Task description: Please return the stretch of the court opinion below from "March 20, 1973." through "the one record.", copied word for word.

Court of Criminal Appeals of Alabama
Mar 20, 1973
49 Ala. App. 654 (Ala. Crim. App. 1973)

Summary

In Daniels v. State, 49 Ala. App. 654, 275 So.2d 169 (1973), counsel for the defendant had knowledge of the disqualification of a juror, but failed to make objection or motion during the course of the trial, but raised the question for the first time on motion for a new trial.

Summary of this case from Welch v. State

Opinion

4 Div. 146.

March 20, 1973.

Appeal from the Circuit Court of Coffee County, Riley P. Greene, J.

No brief for appellant.

William J. Baxley, Atty. Gen., and George M. Van Tassel, Jr., Asst. Atty. Gen., for the State


Appellants were tried and convicted of possession of marihuana and sentenced to three years imprisonment in the penitentiary. The cases were consolidated and tried together, along with that of another defendant whose case has been disposed of and only the two appellants have appealed, based on the one record.

A brief statement of the State's evidence shows that on June 11, 1971, Sergeant A. L. Graham of the Department of Public Safety visited a trailer home in Enterprise where he saw a plastic bag containing marihuana, lying on a dresser and that he had been acting as an undercover agent and visited the trailer several weekends shortly before and had observed marihuana there. He was accompanied by one Elizabeth Cooper, who was acting along with him. He went within a few minutes to the City Hall where he swore to an affidavit for a search warrant, which was forthwith issued. The warrant was served shortly thereafter and the trailer searched. Two officers from the Police Department and two from the Public Safety Department participated in the search and testified they saw several occupants of the trailer, including these appellants, seated in a circle and that there were three burning marihuana cigarettes present; and that there was a strong odor of marihuana smoke and several articles of paraphernalia and a small plastic bag containing the drug. The officers testified to familiarity with the appearance and smell of the drug being smoked. The contraband material was sealed in envelopes and delivered to Dr. James L. Small's office, where he testified he broke the seals on the envelopes and upon clinical examination, found the contents to be marihuana.

Given entries:
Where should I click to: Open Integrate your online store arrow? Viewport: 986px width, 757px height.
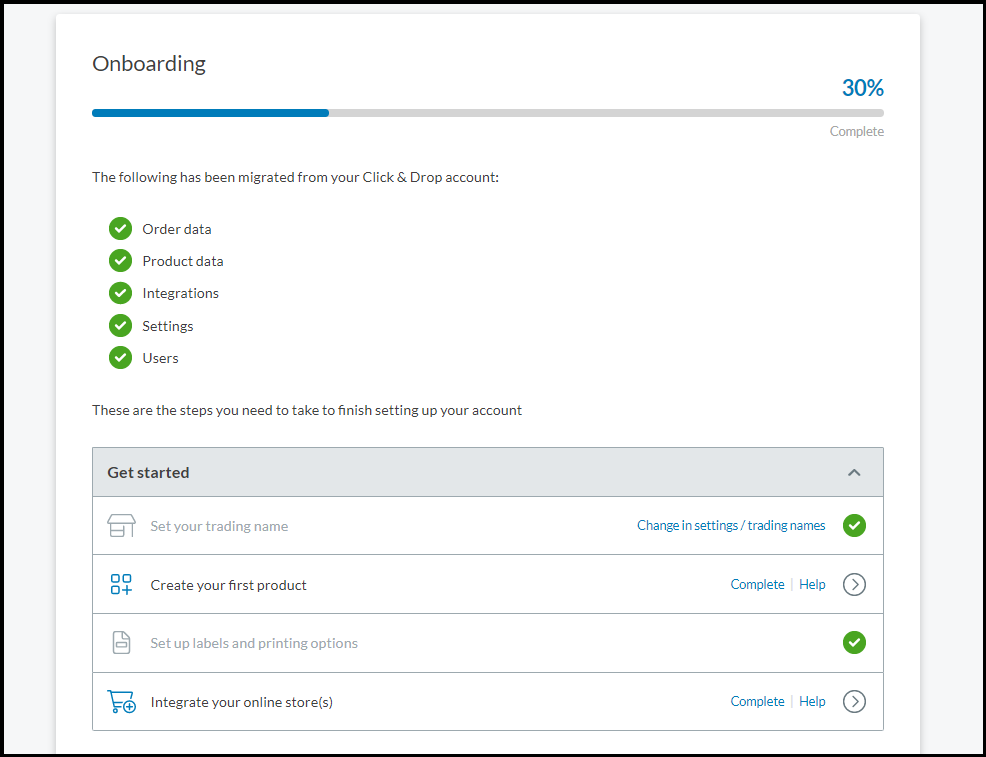(x=854, y=701)
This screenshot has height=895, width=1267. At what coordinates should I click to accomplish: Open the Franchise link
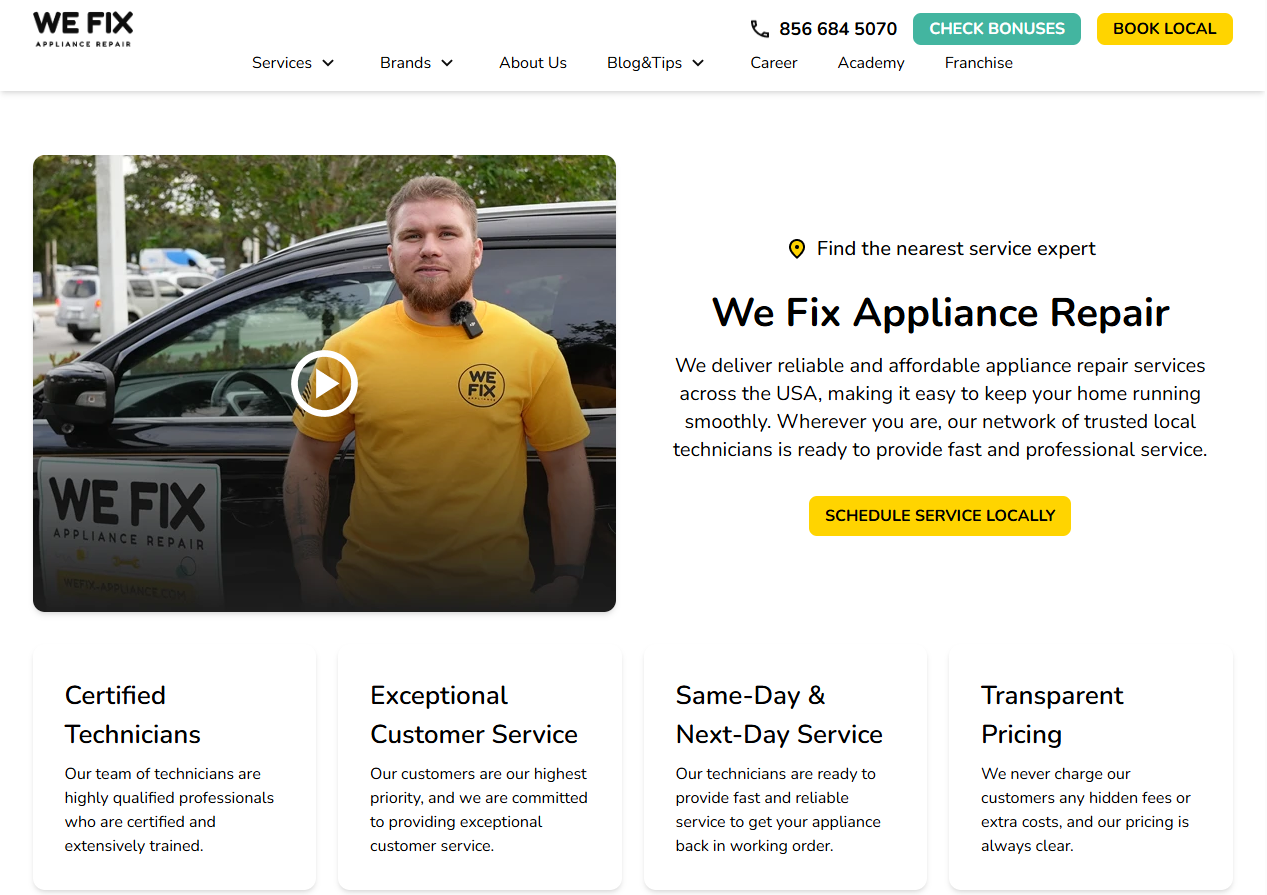point(979,63)

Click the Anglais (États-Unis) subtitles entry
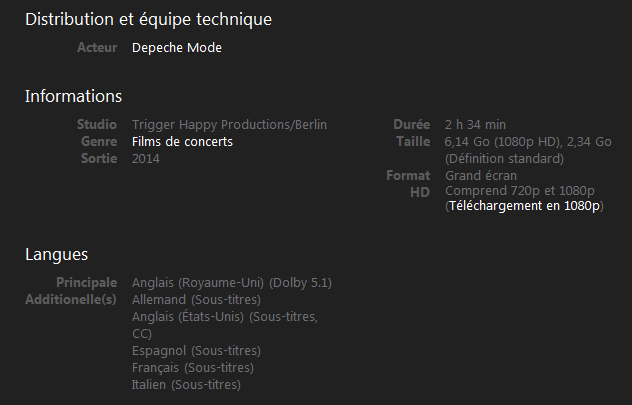[225, 317]
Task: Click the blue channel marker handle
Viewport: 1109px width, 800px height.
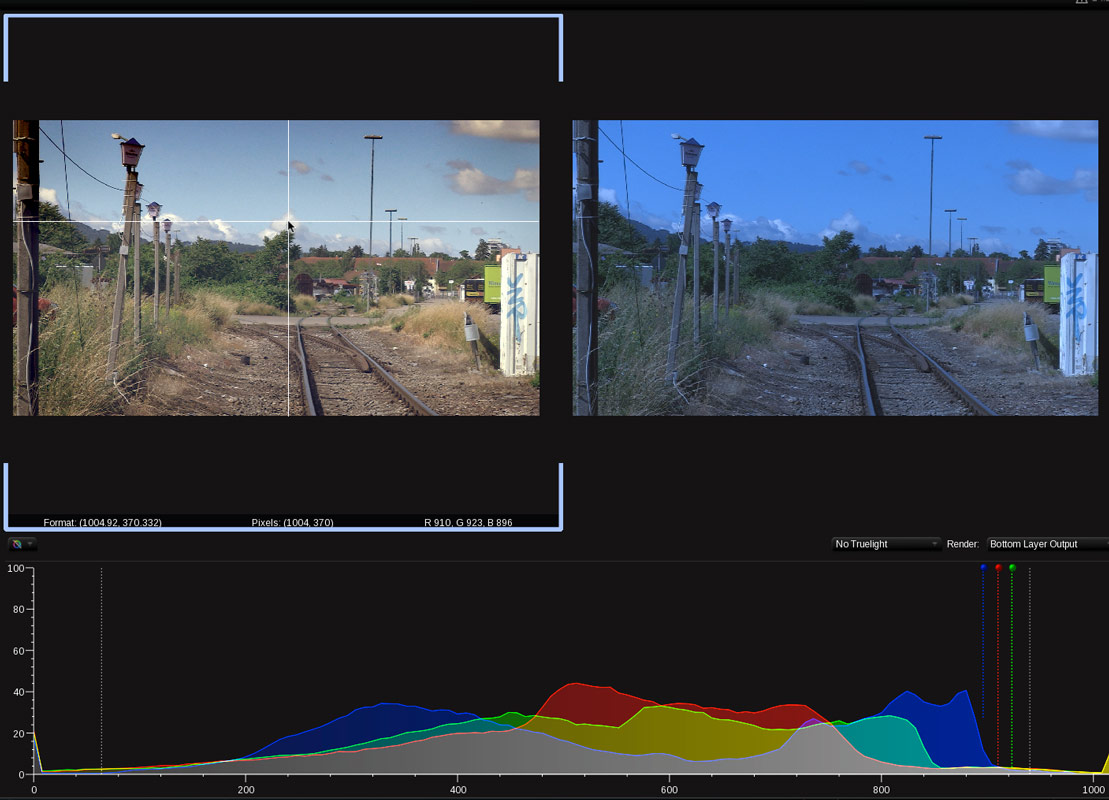Action: (983, 567)
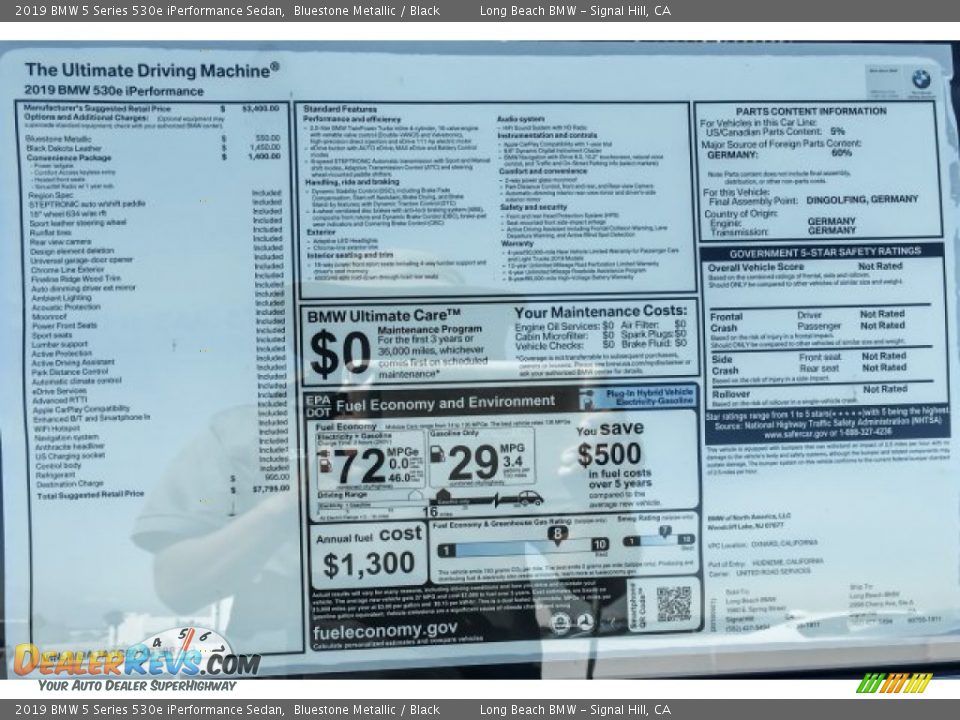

Expected answer:
March 20, 1973.

Appeal from the Circuit Court of Coffee County, Riley P. Greene, J.

No brief for appellant.

William J. Baxley, Atty. Gen., and George M. Van Tassel, Jr., Asst. Atty. Gen., for the State


Appellants were tried and convicted of possession of marihuana and sentenced to three years imprisonment in the penitentiary. The cases were consolidated and tried together, along with that of another defendant whose case has been disposed of and only the two appellants have appealed, based on the one record.